# Texto proporcionado:
______
La esperanza no defrauda, sino que nos
atrae, y da un sentido a nuestra vida: ella es el don de Dios que nos atrae
hacia la vida y la alegría eterna. En la Conmemoración de los fieles difuntos
el Santo Padre Francisco celebró la Santa Misa en la Iglesia del Camposanto
Teutónico del Vaticano. La homilía improvisada del Sumo Pontífice fue un himno
a la esperanza, "regalo de Dios y ancla" de la que debemos sujetarnos
en los momentos más oscuros de nuestra vida.
La esperanza cristiana, don de Dios
Un ancla en el más allá
Francisco reflexionó también sobre las
tantas cosas feas que nos llevan a la desesperación hasta creer que “todo será
una derrota final, que después de la muerte no habrá nada”. En esos momentos
“vuelve la voz de Job:” "sé que mi Redentor está vivo y que, en el final,
se levantará sobre el polvo y lo veré, yo mismo, con estos ojos".
El Papa recordó también que la
esperanza, como dijo Pablo "no defrauda”: ella “nos atrae y da un sentido
a nuestra vida”.
______
# Consignas:
A) ¿A qué personas atribuye palabras el texto sobre la homilía, ya sea citándolas o recogiendo lo que dijeron?
B) Prosigue el texto sobre la homilía a partir de su última oración.

# Sección de datos:
______
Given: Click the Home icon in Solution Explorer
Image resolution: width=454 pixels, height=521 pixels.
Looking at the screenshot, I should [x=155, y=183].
______
# Respuestas:
A) Francisco, Job, Pablo

B)
Yo no veo el más allá. Pero la esperanza
es el don de Dios que nos atrae hacia la vida, hacia la alegría eterna. La
esperanza es un ancla que tenemos del otro lado: nosotros, aferrándonos a la
cuerda, nos sujetamos. “Sé que mi Redentor está vivo y lo ver”: repetir esto en
los momentos de alegría y en los malos momentos, en los momentos “de muerte”,
por decirlo así. (...)El Señor nos recibe allí, donde está el ancla. La vida en
la esperanza es vivir así: aferrándose, con la cuerda en la mano, fuerte,
sabiendo que el ancla está ahí. Y esta ancla no decepciona: no defrauda.
Y porque “nunca podremos tener la
esperanza con nuestras propias fuerzas”, "debemos pedirla", reiteró
el Papa, puesto que es "un don gratuito que nunca merecemos: es dada, es
donada. Es gracia". Es el mismo Señor quien "confirma esto",
afirmó Francisco, recordando Sus palabras: “Todo aquel que me da el Padre viene
hacia mí, y al que viene a mí yo no lo echaré fuera, porque he bajado del
cielo, no para hacer mi voluntad, sino la voluntad del que me envió”.
Sé que mi Redentor vive y yo mismo lo
veré
Concluyendo la homilía, las palabras del
Santo Padre están dedicadas a los tantos hermanos y hermanas que se han ido,
pero también a quienes aún aquí estamos: Hoy, - dijo finalmente- en el
pensamiento de tantos hermanos y hermanas que se han ido, nos hará bien mirar
los cementerios y mirar hacia arriba y repetir, como hizo Job: “Sé que mi
Redentor vive y lo veré, yo mismo; mis ojos lo contemplarán, y no otro”. Esta
es la fuerza que nos da la esperanza, este don gratuito que es la virtud de la
esperanza. "Que el Señor nos lo dé a todos".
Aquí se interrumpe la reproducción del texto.